Bebimos cerveza belga en su honor y conversamos de lo
que habíamos hecho en el día. Les comenté acerca de mi extrema fatiga y me
contaron que era normal, todos se sentían así en Noirmoutier y era justamente
eso lo que les gustaba del lugar, era un sitio de reposo. Por eso Jean-mi le
había ofrecido a Aurélie pasar unos días allí, supuestamente el aire de mar le
haría bien a sus dolores de espalda y la alejarían del stress de su trabajo
como jueza en Bruselas. Bebimos Pineau de
Charantes, escuchamos la historia del destilado de cognac que nos contó él
y jugamos Scrabble hasta las tres. Ya
estábamos lo suficientemente borrachos como para ir a dormir, así que me
despedí de todos amablemente y volví a mi habitación, Julien me siguió. Nos
metimos en la cama, él me abrazó, bajó su mano por mi entrepierna y lo detuve,
sentí náuseas.
-Lo siento, no puedo
hacerlo, hay algo de lo que debemos hablar.-
- ¿Qué cosa?-
- Presiento que las mujeres
no son lo tuyo, creo que deberías…ya sabés, serme un poco más sincero.-
- No entiendo.-
-Vamos Julien, sabés
perfectamente de lo que te estoy hablando, mi líbido está por el suelo y es
porque a mí me gustan los hombres. Sé que anoche estuviste con Remy y con
Gerome en la fiesta.-
- Sí, estuvimos bebiendo y
tocando la guitarra.-
-¿Lo ves?, es inútil, lo
hablamos en otro momento, pero por favor, no insistas en volver a tocarme, creo
que estamos en universos diferentes.-
- Mi amor, te estás
equivocando.-
- ¡Al diablo!, no me llames
así, yo no soy el amor de nadie, esto me parece completamente absurdo. Hasta
mañana.-
Julien se quedó dormido a los
cinco minutos, toda aquella escena no le incomodaba en lo más mínimo, estaba
tan acostumbrado a fingir que hacía cualquier cosa para seguir sosteniendo la
comedia de una relación incipiente delante de los demás. Me senté en la cama y
volví a retomar el libro de Proust. Al lado volví a escuchar los gemidos de
Aurélie y Jean Michel y me alegré por ellos. Me imaginé que a unas cuadras de
distancia Damien dormiría solo o tal vez le contara un cuento al pequeño Greg.
Hulda estaría con Melanie, así como Remy estaría con Gerome. Todos tenían con
quien hacer el amor, menos yo.
Salí al jardín a fumar un
cigarro y me escapé hacia la playa, en la oscuridad pude ver una silueta, Damien parecía esperarme, estaba sentado en un banco de madera, envuelto en una
manta sintética y bebiendo un vino dulce. Parecía feliz de verme, nos quedamos
conversando, besándonos de a ratos, compartiendo una noche estrellada y el
viento del mar que nos pegaba en el rostro. Hacía frío, pero ambos
necesitábamos de compañía. Al día siguiente debía regresar a París y después a
Buenos Aires, él prometió venir a verme y dedicarme tiempo aunque viajase con
su familia.

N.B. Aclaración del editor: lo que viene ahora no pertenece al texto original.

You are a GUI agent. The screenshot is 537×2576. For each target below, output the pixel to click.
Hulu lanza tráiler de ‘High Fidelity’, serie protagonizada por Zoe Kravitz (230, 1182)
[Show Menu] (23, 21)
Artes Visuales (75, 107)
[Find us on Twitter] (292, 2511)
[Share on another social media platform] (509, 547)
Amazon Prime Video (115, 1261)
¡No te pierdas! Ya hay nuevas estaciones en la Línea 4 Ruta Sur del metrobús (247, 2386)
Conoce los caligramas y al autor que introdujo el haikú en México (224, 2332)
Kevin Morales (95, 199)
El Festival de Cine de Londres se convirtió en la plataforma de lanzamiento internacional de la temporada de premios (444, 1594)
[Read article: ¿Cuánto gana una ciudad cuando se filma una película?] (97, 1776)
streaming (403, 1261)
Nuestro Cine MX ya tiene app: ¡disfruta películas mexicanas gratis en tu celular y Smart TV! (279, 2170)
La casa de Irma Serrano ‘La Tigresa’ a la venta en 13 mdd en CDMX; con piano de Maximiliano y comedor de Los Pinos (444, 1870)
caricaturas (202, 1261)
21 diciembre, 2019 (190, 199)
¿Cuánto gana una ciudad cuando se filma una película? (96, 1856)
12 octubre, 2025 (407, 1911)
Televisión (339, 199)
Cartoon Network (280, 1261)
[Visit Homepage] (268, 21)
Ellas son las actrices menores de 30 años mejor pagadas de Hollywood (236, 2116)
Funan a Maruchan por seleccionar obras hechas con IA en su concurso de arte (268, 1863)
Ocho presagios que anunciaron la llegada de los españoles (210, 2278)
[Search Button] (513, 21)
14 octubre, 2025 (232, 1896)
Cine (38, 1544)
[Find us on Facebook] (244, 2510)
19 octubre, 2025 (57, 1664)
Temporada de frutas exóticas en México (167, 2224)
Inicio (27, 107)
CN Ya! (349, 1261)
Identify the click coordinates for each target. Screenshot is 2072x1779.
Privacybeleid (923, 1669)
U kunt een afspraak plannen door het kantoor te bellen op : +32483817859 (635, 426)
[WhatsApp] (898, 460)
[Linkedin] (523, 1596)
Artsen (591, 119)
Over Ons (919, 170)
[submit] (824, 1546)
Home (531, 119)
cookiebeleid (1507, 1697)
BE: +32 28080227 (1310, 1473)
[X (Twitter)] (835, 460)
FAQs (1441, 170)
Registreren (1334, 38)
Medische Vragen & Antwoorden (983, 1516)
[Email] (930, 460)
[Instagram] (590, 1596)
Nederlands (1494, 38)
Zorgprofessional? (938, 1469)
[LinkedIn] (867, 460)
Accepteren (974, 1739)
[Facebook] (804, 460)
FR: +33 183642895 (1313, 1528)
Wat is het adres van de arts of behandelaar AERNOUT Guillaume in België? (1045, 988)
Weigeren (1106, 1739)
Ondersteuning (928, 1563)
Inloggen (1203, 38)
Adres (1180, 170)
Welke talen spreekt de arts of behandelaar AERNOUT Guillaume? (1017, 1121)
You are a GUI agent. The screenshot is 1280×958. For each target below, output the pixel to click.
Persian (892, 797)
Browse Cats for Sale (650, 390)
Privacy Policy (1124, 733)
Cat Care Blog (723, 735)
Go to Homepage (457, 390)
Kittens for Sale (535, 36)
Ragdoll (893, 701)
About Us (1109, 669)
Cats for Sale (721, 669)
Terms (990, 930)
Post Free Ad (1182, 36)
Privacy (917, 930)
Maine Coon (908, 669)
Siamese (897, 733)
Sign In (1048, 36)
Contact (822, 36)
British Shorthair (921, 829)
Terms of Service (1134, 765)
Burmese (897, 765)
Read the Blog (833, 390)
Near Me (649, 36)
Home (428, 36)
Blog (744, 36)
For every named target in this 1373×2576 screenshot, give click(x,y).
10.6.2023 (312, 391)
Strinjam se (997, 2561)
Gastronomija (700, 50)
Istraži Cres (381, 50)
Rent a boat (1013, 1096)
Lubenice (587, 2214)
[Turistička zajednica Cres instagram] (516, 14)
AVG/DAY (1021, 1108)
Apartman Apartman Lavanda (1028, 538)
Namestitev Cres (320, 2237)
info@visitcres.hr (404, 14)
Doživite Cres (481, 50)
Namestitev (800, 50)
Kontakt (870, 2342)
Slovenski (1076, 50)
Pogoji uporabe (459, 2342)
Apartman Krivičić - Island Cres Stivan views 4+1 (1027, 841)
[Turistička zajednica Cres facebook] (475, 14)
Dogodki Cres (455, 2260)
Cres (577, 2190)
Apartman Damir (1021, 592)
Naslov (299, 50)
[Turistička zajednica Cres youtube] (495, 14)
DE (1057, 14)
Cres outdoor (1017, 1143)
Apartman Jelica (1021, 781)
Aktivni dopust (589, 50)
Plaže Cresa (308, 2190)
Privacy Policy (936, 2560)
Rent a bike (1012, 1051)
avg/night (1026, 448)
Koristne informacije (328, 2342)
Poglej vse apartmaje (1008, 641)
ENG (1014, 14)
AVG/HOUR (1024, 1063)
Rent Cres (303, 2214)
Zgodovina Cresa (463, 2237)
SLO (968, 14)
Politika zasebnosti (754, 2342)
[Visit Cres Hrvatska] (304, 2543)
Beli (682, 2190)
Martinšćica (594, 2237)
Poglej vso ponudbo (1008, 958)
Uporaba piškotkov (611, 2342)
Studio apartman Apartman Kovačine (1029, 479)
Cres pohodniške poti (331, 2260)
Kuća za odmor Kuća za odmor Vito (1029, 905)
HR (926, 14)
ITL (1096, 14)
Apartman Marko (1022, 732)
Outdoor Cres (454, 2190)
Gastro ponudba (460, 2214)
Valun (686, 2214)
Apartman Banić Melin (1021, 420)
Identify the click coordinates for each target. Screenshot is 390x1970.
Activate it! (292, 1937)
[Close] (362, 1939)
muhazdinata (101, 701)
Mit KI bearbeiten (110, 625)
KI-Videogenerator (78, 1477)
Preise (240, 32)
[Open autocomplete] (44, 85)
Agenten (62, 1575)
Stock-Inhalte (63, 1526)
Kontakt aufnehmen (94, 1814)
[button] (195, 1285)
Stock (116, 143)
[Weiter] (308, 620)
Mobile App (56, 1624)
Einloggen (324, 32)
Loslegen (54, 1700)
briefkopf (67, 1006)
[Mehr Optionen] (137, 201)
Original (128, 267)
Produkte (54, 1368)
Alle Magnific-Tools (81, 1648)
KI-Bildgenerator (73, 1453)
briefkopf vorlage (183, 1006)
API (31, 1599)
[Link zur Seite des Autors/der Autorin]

Nos despedimos como dos adolescentes en celo, nos frotábamos, nos
besábamos, nos tocábamos. Esa fue la última vez que lo vi.
La mañana siguiente los
cuatros habitantes del chalet de playa nos reunimos a desayunar antes de la
despedida. Tomamos un par de fotografías en el jardín, el sol brillaba sobre el
cabello de Aurélie, ella sonreía, Jean Michel la miraba cautivado por su
belleza. Eran la pareja más libre y más afortunada de Noirmoutier.